La silla vacía Congreso es una medida consagrada en el artículo 134 de la Constitución Política de Colombia que busca que los congresistas investigados o condenados por ciertos delitos pierdan su curul y, además, no puedan ser reemplazados en el Legislativo. Esta norma es una sanción directa a los partidos y movimientos políticos que avalen candidatos vinculados a actividades delictivas, impidiéndoles ocupar con otro integrante la vacante generada.
Los congresistas Wadith Manzur, del Partido Conservador, y Karen Manrique, de las curules de víctimas, no podrán posesionarse el 20 de julio de 2026. La Corte Suprema de Justicia ordenó en marzo de este año el envío a prisión de ambos parlamentarios, reelegidos el pasado 8 de marzo, por su presunta participación en el escándalo de corrupción de la UNGRD (Unidad Nacional para la Gestión del Riesgo de Desastres).
¿Qué implica la silla vacía Congreso para la representación política?
La aplicación de la silla vacía Congreso implica que los escaños de los legisladores sancionados quedarán permanentemente vacíos durante el periodo para el que fueron elegidos, sin posibilidad de ser ocupados por suplentes. Esto reduce el número total de representantes en el Congreso y es una señal contundente contra la corrupción.
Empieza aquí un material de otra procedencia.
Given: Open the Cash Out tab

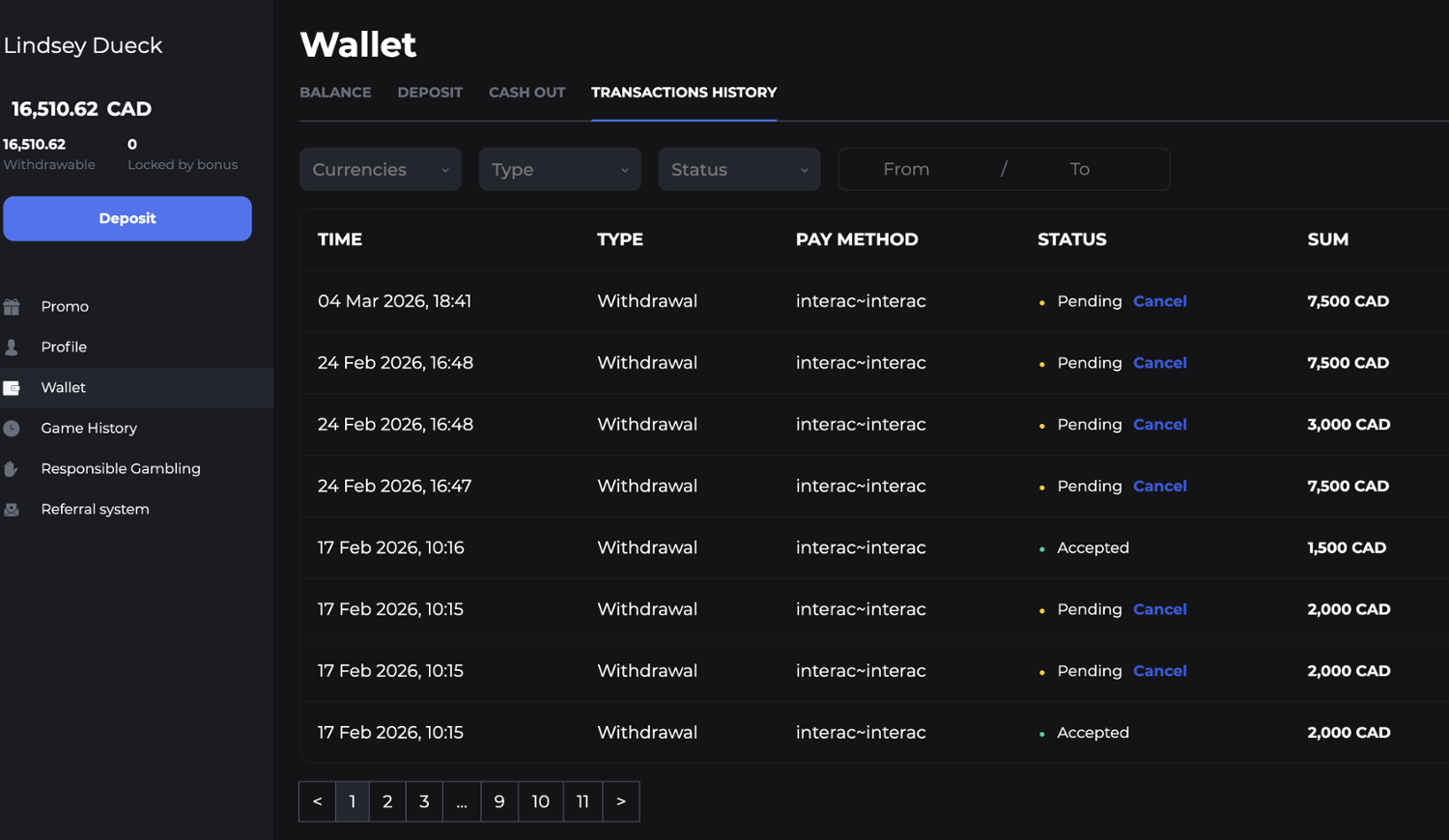Looking at the screenshot, I should click(x=526, y=93).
La medida fue reforzada con el Acto Legislativo 02 de 2015, conocido como ley de Equilibrio de Poderes, que amplió sus alcances para incluir sanciones vitalicias y penalidades a los partidos políticos.
Según el Consejo de Estado, la silla vacía se aplica a congresistas ligados a:
Delitos relacionados con pertenencia, promoción o financiación de grupos armados ilegales o narcotráfico.
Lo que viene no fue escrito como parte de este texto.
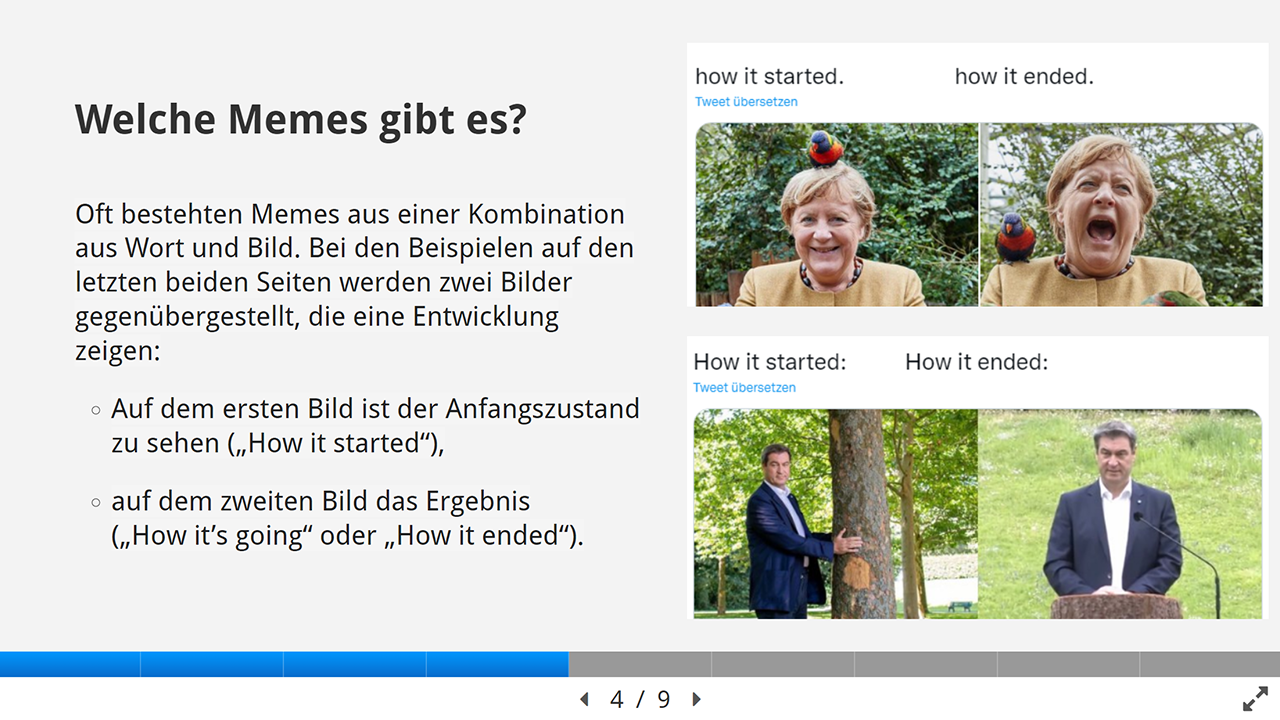Jump to the fifth progress segment
Screen dimensions: 1280x720
click(x=640, y=664)
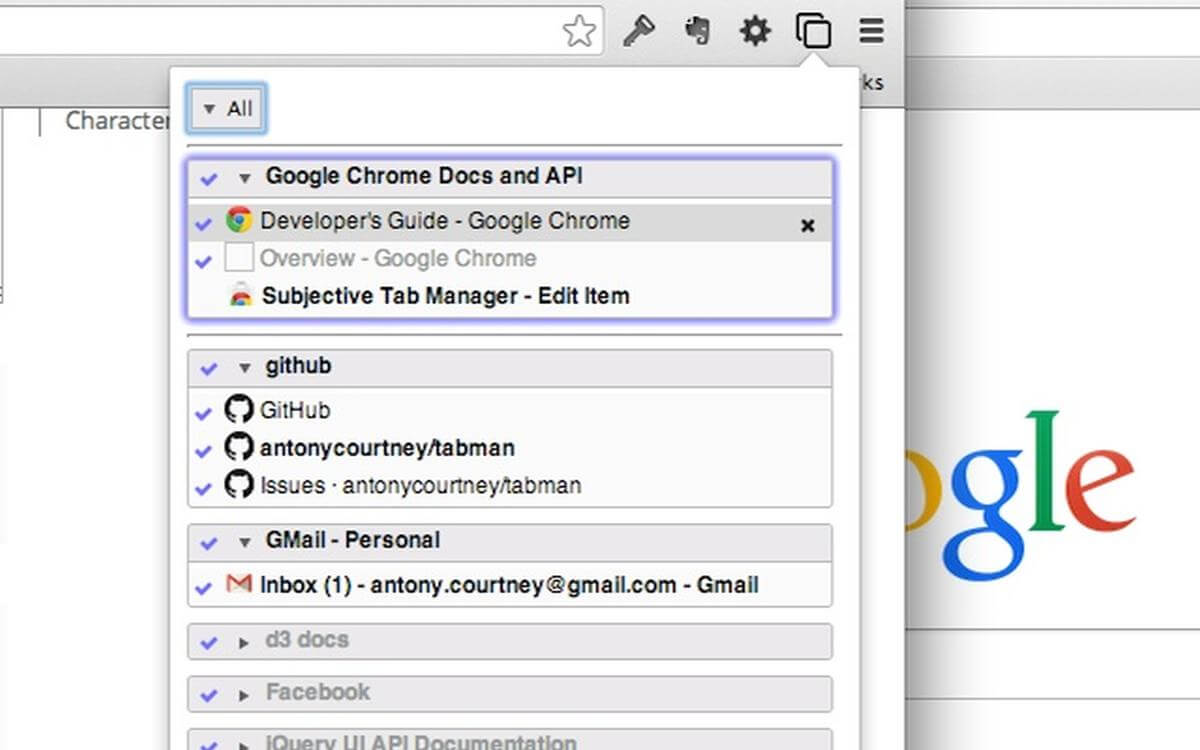Click the browser address bar
Viewport: 1200px width, 750px height.
point(280,32)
Delitos dolosos contra la administración pública.
Delitos contra los mecanismos de participación democrática.
Delitos de lesa humanidad.
El escándalo de la UNGRD, en el que se investiga la presunta compra de apoyos legislativos con dineros públicos destinados a la atención de desastres, es uno de los casos más recientes que activan esta norma. Se ha reportado que la congresista Manrique habría gestionado contratos por más de 90.000 millones de pesos para obras en varias regiones.
Sanciones por corrupción y el futuro del Congreso
La Corte Suprema de Justicia continúa investigando a otros implicados en el caso UNGRD, como Julián Peinado, Liliana Bitar y Juan Pablo Gallo, del Partido Liberal, y al excongresista de Alianza Verde Juan Diego Muñoz. La aplicación rigurosa de la silla vacía Congreso busca generar un precedente y desincentivar futuras prácticas corruptas dentro del poder legislativo. Este mecanismo subraya el compromiso del Estado con la transparencia y la probidad en el ejercicio de la función pública, afectando directamente la conformación del próximo Congreso.